Material to process:
>> begin

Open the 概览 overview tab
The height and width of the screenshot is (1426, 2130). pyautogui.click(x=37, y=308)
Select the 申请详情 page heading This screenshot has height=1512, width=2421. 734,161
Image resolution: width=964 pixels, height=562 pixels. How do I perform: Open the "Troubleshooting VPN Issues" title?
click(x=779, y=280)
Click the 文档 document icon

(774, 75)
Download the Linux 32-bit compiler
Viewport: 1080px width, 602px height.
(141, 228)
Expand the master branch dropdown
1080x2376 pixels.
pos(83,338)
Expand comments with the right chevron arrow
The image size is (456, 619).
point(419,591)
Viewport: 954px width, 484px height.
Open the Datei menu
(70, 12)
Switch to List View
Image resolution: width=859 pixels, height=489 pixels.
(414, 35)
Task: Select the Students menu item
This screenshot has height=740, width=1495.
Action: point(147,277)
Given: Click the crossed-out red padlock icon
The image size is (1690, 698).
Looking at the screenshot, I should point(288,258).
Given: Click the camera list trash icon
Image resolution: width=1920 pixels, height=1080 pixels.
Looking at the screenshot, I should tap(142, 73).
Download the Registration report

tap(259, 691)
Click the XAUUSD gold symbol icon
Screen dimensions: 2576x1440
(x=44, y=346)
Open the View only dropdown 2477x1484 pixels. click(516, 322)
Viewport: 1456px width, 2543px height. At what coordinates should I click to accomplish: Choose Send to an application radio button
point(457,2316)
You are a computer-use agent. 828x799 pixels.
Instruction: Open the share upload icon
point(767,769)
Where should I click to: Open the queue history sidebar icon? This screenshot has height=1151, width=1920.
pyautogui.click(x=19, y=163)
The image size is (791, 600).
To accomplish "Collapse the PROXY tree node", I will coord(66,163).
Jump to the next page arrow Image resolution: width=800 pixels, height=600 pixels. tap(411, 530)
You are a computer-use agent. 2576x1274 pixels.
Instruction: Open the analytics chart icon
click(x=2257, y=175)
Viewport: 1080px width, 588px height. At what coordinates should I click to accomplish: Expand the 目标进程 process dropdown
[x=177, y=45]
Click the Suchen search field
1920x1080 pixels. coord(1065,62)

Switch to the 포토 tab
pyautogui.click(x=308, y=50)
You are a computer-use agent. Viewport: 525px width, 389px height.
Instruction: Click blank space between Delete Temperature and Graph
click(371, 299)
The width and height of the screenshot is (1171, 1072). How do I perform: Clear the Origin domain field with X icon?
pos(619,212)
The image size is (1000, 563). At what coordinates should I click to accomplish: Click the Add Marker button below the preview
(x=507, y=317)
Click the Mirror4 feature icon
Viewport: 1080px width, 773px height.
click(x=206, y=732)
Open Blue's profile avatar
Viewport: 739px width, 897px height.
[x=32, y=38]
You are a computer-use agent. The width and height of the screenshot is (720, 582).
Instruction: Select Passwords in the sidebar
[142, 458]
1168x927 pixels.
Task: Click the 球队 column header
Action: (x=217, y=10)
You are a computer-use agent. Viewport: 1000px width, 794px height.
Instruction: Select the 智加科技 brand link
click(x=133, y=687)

>> end

Short exercise: Show every line of the items above that contains the string "coordinates", matching upper and lower case exactly.

Output:
Viewport: 1456px width, 2543px height. At what coordinates should I click to accomplish: Choose Send to an application radio button
Viewport: 1080px width, 588px height. At what coordinates should I click to accomplish: Expand the 目标进程 process dropdown
The image size is (1000, 563). At what coordinates should I click to accomplish: Click the Add Marker button below the preview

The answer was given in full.